**What is being asked:**
Could you return each line from the one bearing "Instruction: Open インターンシップ・イベント情報" through the last line of the entries, exactly as it stands, with no pictures?

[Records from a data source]
★ ★ ★ ★

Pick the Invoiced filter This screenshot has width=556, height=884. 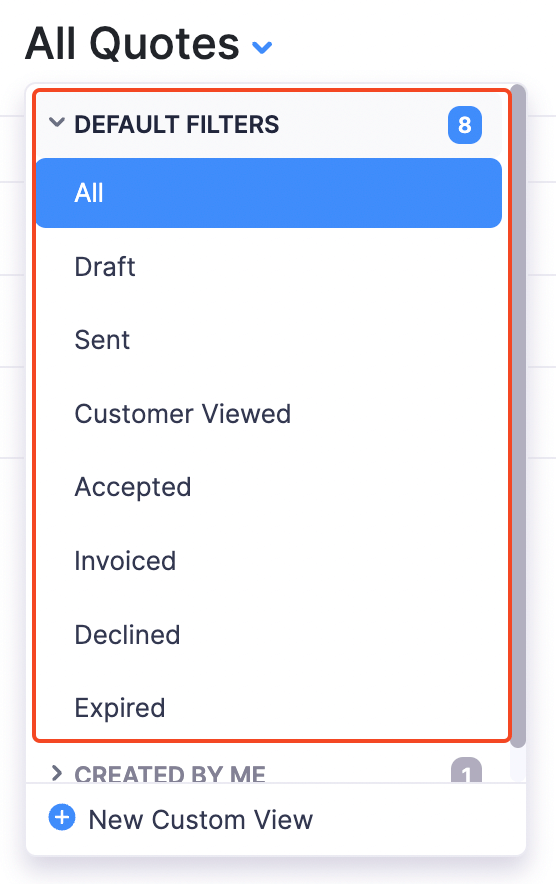pos(268,561)
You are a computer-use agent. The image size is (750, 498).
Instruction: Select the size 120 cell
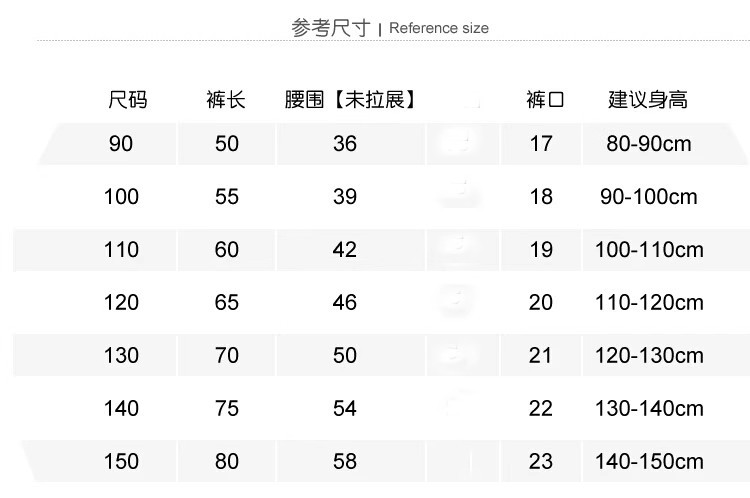[x=121, y=302]
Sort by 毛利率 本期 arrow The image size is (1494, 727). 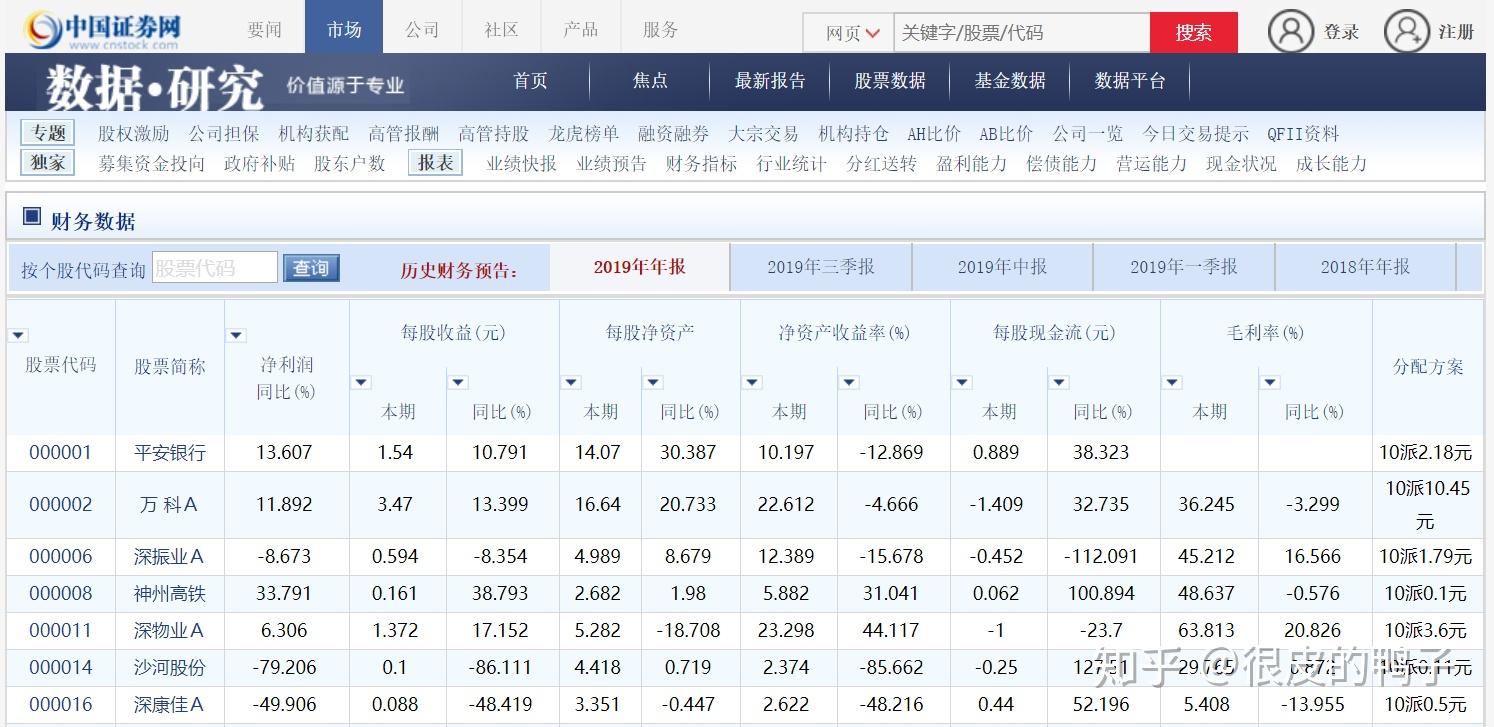(x=1172, y=382)
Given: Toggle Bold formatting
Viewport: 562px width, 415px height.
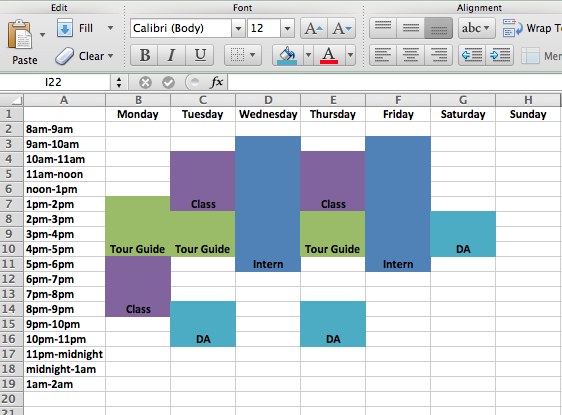Looking at the screenshot, I should click(144, 55).
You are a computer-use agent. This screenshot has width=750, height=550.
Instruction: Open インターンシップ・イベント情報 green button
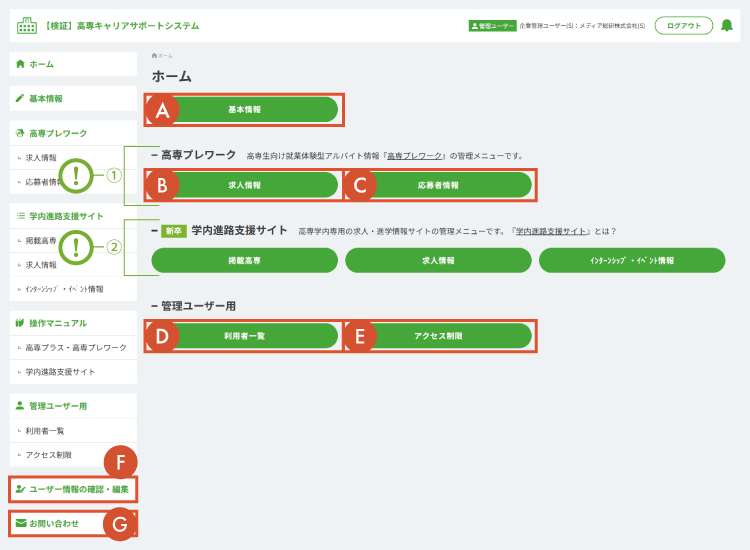pos(631,260)
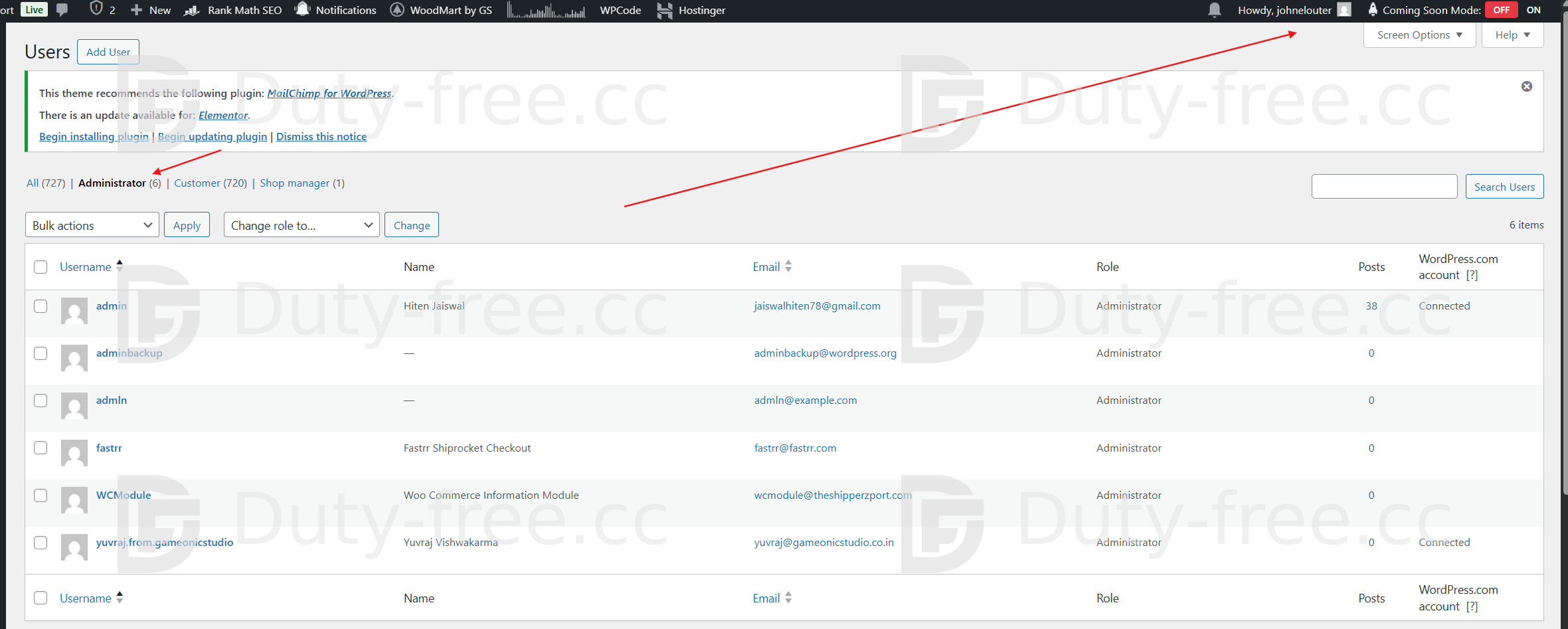Open the WoodMart by GS icon

coord(397,10)
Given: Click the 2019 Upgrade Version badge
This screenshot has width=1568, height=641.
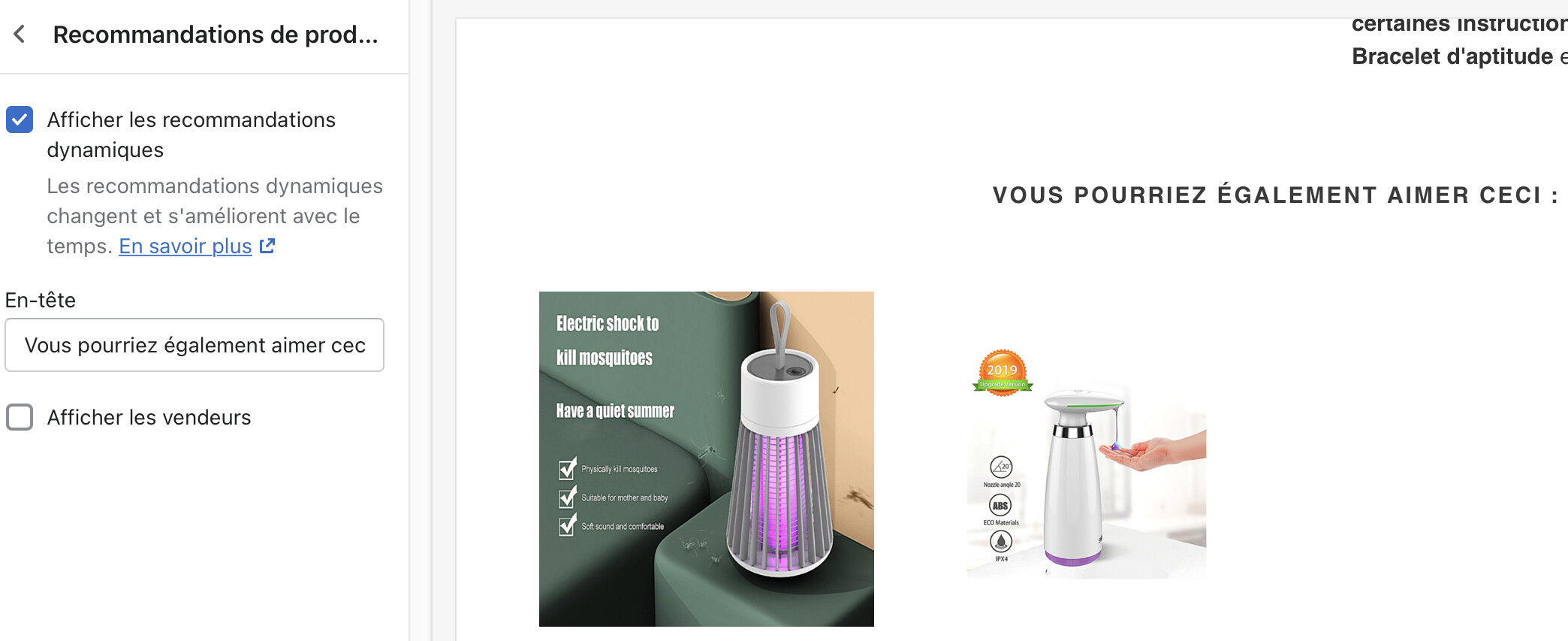Looking at the screenshot, I should point(1003,373).
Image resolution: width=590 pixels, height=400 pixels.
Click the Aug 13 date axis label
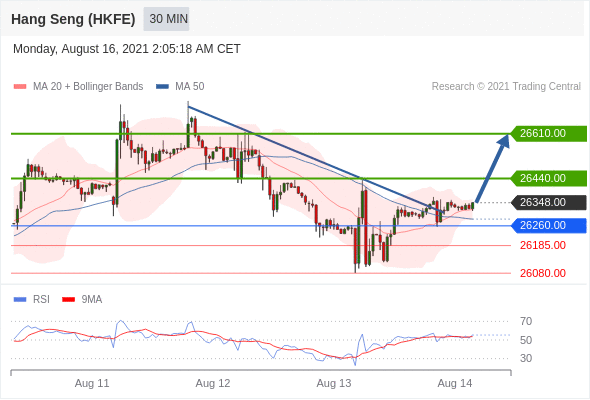(334, 383)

★ ★ ★ ★

**Result for this exercise:**
Instruction: Open インターンシップ・イベント情報 green button
pos(631,260)
Open the WoodMart by GS icon

coord(397,10)
Given: Click the 2019 Upgrade Version badge
This screenshot has width=1568, height=641.
Looking at the screenshot, I should point(1003,373).
Image resolution: width=590 pixels, height=400 pixels.
Click the Aug 13 date axis label
(334, 383)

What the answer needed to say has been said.